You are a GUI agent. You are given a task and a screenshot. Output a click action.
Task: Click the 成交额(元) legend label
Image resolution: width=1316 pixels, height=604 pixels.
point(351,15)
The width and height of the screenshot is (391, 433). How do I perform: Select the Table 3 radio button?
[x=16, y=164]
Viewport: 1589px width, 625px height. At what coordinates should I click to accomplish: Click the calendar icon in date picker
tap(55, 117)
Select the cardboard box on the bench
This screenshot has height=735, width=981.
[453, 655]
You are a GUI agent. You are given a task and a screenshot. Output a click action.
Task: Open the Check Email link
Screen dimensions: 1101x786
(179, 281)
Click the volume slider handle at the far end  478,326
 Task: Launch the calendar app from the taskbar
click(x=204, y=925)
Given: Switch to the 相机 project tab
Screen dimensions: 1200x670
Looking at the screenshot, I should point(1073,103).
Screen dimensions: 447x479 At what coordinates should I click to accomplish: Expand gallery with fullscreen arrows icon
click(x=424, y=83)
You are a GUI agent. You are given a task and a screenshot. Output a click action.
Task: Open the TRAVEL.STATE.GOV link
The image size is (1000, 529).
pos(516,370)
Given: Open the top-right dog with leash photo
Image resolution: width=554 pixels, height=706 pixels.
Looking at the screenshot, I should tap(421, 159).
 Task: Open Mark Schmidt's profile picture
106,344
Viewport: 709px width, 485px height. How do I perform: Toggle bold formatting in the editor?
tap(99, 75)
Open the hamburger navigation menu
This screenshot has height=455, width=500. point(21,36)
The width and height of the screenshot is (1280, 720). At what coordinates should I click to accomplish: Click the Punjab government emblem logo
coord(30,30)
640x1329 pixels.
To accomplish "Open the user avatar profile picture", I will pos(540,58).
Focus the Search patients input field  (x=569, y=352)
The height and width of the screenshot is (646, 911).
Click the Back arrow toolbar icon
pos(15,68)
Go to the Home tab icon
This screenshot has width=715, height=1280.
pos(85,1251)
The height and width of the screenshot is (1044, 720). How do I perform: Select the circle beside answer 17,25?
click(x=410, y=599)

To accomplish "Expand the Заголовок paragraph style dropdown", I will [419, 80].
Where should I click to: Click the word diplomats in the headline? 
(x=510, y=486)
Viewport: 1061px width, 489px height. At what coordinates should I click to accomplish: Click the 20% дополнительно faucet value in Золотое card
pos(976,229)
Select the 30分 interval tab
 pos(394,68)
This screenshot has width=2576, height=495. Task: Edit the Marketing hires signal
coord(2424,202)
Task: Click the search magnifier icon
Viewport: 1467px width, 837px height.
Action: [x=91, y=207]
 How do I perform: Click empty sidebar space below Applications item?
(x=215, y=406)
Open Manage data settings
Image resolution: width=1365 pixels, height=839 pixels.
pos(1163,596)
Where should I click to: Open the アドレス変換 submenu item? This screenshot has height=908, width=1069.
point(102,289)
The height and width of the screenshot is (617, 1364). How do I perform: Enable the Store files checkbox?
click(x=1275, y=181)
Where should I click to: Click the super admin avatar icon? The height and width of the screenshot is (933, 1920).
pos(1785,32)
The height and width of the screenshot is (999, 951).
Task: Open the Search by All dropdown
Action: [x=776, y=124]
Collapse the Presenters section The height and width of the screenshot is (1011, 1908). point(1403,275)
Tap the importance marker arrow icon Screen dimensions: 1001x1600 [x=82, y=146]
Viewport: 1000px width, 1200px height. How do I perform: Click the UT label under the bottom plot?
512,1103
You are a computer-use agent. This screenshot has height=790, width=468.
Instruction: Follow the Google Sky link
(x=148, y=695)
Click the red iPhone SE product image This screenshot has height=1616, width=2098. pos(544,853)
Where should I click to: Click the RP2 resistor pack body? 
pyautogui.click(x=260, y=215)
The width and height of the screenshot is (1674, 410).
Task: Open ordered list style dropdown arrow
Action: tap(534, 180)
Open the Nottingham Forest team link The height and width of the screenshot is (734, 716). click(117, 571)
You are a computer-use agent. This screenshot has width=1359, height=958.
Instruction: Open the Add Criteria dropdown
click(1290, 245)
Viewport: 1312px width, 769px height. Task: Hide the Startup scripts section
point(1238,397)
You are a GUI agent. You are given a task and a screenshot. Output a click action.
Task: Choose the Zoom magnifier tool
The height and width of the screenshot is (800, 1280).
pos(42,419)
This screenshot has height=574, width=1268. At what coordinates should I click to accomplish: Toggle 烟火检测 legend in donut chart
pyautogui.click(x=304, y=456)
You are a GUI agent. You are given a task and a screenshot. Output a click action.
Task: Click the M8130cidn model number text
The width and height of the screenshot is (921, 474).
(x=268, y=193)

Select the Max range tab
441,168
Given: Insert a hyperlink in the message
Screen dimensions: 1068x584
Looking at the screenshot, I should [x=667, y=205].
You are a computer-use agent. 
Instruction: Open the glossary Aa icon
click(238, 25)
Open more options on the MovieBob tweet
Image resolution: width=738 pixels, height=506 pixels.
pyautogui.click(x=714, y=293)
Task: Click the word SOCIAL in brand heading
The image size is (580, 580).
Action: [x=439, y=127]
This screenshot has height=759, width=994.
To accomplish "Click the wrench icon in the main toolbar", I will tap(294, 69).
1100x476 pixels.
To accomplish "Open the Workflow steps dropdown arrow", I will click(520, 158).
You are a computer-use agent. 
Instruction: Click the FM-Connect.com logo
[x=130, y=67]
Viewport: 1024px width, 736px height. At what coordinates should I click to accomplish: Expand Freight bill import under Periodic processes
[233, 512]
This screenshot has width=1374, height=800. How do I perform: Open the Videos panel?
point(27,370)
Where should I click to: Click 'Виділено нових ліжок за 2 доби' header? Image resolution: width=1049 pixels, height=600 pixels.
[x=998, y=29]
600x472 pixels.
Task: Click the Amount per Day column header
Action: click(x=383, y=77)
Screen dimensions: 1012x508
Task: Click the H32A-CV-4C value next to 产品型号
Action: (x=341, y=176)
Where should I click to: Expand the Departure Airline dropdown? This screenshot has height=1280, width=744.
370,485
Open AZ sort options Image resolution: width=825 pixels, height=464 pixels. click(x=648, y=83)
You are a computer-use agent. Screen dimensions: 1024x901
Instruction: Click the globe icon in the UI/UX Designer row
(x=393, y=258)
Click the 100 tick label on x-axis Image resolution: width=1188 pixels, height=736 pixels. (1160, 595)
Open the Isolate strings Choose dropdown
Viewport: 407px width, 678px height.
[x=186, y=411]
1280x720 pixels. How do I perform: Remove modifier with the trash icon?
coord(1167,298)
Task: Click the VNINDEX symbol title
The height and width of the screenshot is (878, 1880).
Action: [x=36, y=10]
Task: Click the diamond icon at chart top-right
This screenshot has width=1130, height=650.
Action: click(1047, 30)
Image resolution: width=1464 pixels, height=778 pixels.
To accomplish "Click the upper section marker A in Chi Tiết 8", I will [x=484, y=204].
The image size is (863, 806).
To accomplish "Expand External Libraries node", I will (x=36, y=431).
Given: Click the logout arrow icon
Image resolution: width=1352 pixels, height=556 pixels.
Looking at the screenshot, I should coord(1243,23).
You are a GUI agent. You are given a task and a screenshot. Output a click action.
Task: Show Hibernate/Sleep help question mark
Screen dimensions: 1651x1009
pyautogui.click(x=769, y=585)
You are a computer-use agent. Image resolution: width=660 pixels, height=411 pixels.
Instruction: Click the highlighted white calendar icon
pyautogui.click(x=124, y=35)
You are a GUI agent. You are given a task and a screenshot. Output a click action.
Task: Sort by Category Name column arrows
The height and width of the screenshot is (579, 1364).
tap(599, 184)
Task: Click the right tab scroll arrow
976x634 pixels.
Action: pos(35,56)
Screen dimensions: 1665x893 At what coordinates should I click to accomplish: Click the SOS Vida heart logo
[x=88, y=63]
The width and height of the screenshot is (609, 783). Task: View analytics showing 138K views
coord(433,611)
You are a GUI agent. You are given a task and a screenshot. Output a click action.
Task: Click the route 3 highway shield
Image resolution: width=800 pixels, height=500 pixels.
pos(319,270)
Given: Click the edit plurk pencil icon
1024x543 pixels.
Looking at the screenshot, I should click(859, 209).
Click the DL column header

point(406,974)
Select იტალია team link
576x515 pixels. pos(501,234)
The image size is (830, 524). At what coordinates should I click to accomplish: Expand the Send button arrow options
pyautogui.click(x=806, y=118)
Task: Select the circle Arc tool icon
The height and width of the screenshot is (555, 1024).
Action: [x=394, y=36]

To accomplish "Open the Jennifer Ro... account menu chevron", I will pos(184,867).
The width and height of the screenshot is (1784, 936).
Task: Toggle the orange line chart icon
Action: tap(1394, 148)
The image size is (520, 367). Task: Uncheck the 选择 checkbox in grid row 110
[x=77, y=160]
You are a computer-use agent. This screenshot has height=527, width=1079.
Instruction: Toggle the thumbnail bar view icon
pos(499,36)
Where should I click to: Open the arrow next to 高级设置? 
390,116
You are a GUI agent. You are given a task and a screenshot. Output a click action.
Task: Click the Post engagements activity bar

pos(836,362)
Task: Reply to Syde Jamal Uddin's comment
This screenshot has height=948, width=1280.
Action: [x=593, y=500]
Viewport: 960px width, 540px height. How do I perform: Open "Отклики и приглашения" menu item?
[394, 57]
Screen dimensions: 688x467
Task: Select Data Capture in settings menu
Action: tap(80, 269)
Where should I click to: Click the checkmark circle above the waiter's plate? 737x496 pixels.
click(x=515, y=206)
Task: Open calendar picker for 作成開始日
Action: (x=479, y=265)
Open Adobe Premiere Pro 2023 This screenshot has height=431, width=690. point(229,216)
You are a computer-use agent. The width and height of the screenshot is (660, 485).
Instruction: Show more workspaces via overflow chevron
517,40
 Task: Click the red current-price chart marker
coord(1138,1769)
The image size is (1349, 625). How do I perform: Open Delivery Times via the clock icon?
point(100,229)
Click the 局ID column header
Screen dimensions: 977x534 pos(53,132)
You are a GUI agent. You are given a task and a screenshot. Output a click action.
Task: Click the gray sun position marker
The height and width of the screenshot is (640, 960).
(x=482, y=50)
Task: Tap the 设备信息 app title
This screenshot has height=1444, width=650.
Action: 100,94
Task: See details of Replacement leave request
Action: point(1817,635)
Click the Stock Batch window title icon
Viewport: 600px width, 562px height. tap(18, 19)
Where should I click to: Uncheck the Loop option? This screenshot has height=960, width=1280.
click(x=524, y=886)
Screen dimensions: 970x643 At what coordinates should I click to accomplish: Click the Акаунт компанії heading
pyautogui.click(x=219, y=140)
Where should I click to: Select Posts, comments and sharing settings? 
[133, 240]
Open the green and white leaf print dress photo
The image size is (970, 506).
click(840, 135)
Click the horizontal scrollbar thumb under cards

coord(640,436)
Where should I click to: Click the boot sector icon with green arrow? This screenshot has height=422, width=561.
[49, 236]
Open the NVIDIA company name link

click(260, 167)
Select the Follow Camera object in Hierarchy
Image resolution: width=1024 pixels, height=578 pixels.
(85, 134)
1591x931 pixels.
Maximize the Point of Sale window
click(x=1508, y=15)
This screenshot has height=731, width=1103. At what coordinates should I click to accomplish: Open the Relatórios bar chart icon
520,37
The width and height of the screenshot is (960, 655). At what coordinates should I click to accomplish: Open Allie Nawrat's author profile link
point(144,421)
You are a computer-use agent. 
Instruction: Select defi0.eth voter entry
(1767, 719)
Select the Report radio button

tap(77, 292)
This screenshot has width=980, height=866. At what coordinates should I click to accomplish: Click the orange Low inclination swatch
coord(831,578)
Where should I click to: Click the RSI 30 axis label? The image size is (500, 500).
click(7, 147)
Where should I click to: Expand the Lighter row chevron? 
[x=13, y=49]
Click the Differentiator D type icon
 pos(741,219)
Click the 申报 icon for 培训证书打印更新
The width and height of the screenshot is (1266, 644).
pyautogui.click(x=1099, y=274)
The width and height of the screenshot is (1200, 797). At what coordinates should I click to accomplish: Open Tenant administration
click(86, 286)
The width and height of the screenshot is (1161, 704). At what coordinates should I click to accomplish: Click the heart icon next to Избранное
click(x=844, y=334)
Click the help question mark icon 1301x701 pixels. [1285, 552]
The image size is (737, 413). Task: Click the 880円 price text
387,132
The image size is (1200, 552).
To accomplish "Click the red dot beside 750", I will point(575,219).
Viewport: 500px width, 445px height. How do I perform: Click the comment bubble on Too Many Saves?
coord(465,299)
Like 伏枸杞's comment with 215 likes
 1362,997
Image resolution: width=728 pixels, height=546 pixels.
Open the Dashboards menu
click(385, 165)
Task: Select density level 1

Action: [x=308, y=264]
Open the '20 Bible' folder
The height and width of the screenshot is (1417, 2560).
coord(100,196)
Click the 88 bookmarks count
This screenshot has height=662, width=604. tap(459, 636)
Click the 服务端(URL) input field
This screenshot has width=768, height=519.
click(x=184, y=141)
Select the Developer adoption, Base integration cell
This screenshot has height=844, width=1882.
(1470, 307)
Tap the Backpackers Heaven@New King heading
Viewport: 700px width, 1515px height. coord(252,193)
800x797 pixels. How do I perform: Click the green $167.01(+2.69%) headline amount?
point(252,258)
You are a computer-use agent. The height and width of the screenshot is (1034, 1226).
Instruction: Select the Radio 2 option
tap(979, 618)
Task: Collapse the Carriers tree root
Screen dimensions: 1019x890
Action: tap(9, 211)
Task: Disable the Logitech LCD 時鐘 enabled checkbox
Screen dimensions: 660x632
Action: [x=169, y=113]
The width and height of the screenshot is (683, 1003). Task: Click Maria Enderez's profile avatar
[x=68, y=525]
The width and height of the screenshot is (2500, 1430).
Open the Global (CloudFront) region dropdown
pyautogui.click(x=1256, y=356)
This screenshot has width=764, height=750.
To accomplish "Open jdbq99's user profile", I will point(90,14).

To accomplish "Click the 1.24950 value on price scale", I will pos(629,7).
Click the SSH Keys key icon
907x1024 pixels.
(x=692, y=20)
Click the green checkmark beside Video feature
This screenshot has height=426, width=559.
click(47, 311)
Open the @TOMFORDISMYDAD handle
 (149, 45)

● ● ● ● ●

> What you will do: Output nothing but the lines from the one containing "Tap the Backpackers Heaven@New King heading" through the last line of the data, exactly as they stand.

> Solution for this problem:
Tap the Backpackers Heaven@New King heading
Viewport: 700px width, 1515px height. coord(252,193)
800x797 pixels. How do I perform: Click the green $167.01(+2.69%) headline amount?
point(252,258)
You are a computer-use agent. The height and width of the screenshot is (1034, 1226).
Instruction: Select the Radio 2 option
tap(979, 618)
Task: Collapse the Carriers tree root
Screen dimensions: 1019x890
Action: tap(9, 211)
Task: Disable the Logitech LCD 時鐘 enabled checkbox
Screen dimensions: 660x632
Action: [x=169, y=113]
The width and height of the screenshot is (683, 1003). Task: Click Maria Enderez's profile avatar
[x=68, y=525]
The width and height of the screenshot is (2500, 1430).
Open the Global (CloudFront) region dropdown
pyautogui.click(x=1256, y=356)
This screenshot has width=764, height=750.
To accomplish "Open jdbq99's user profile", I will point(90,14).

To accomplish "Click the 1.24950 value on price scale", I will pos(629,7).
Click the SSH Keys key icon
907x1024 pixels.
(x=692, y=20)
Click the green checkmark beside Video feature
This screenshot has height=426, width=559.
click(47, 311)
Open the @TOMFORDISMYDAD handle
 (149, 45)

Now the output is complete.